Antitrust Litigation Involving Pricing Algorithms

The antitrust plaintiffs’ bar and federal and state regulators have recently targeted the use of commercially available, third-party pricing algorithms by multiple competitors.

Pricing algorithms can generate pricing recommendations or automatically adjust pricing based on the analysis of data regarding customer behavior and market conditions. Although these tools often consider the same kinds of information that businesses have always relied on to inform their pricing decisions, pricing algorithms are able to process much higher volumes of data at significantly greater speeds than human analysts can. As a result, algorithmic pricing can respond more quickly to, and calculate based on a more accurate understanding of, real-time market conditions.
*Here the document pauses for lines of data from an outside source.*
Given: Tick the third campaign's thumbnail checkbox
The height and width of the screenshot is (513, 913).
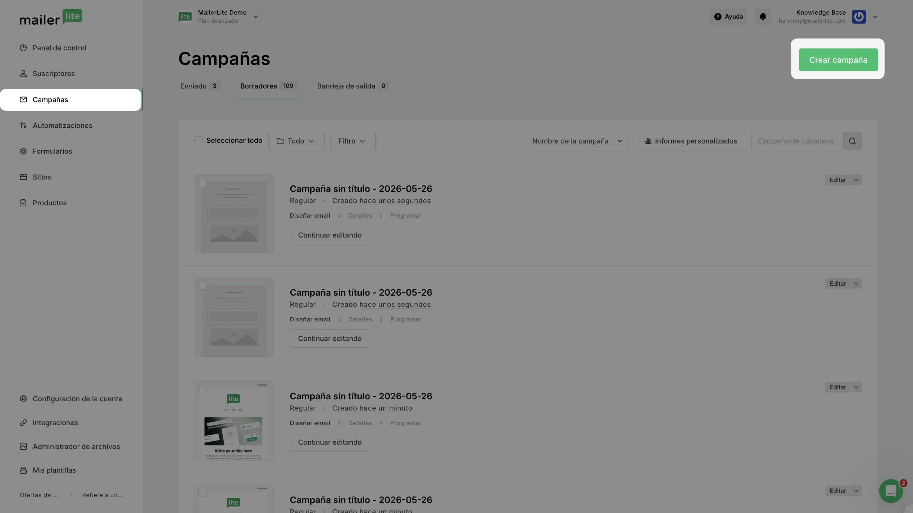Looking at the screenshot, I should [x=202, y=390].
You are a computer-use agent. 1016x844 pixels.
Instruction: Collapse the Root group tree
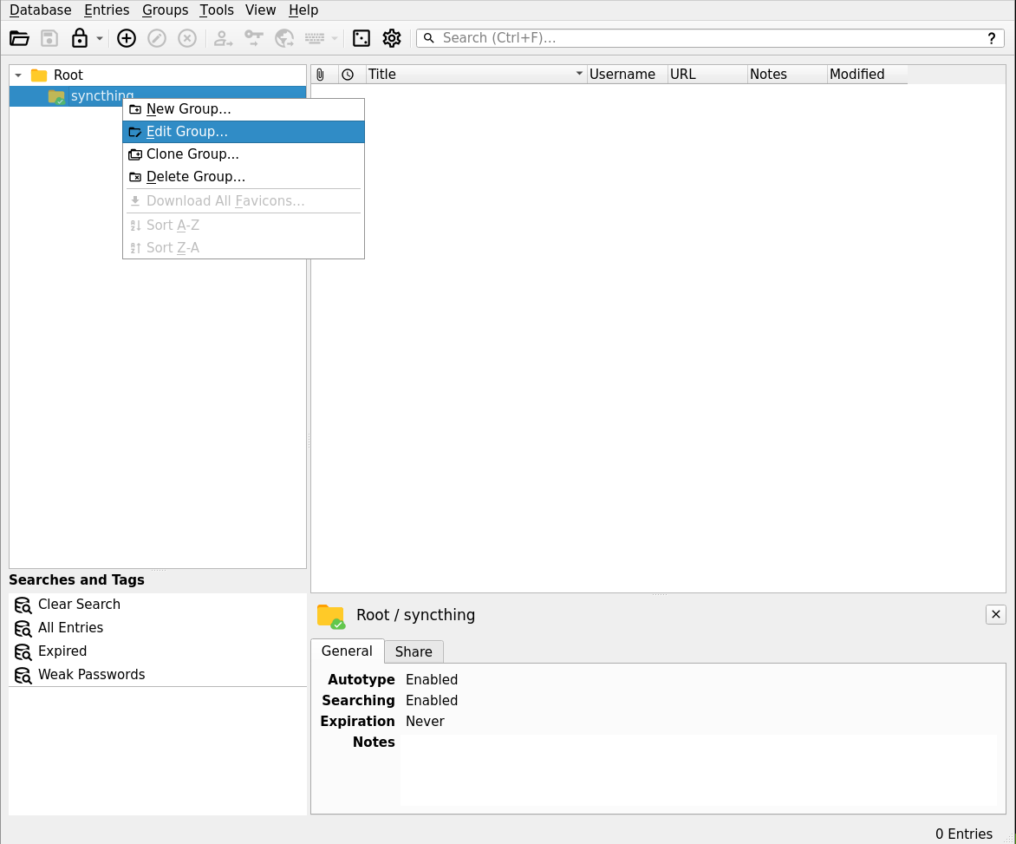point(18,75)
While companies frequently use pricing algorithms because of the efficiencies algorithms can yield, this practice has recently drawn a high level of scrutiny — and a high volume of litigation — from antitrust plaintiffs’ lawyers and regulators. This trend began in October 2022, when public reporting on landlords’ use of RealPage pricing algorithms to help price apartments in multifamily rental housing led to the filing of the first putative class-action complaint alleging an antitrust conspiracy based on the use of a common third-party pricing algorithm. Over 40 follow-on complaints alleging similar claims were ultimately consolidated in the Middle District of Tennessee. Similar lawsuits have since been filed alleging price-fixing via the use of other third-party pricing algorithms in multifamily housing, casino-hotels, luxury hotels and out-of-network health-care reimbursement, among other sectors. Plaintiffs in these cases have typically based their allegations on algorithm providers’ publicly available marketing materials, which often include representative client lists or testimonials. If marketing materials show that multiple companies in an industry subscribe to pricing algorithms provided by the same third party, plaintiffs have alleged an antitrust conspiracy among the subscribers to fix prices through use of a common algorithm.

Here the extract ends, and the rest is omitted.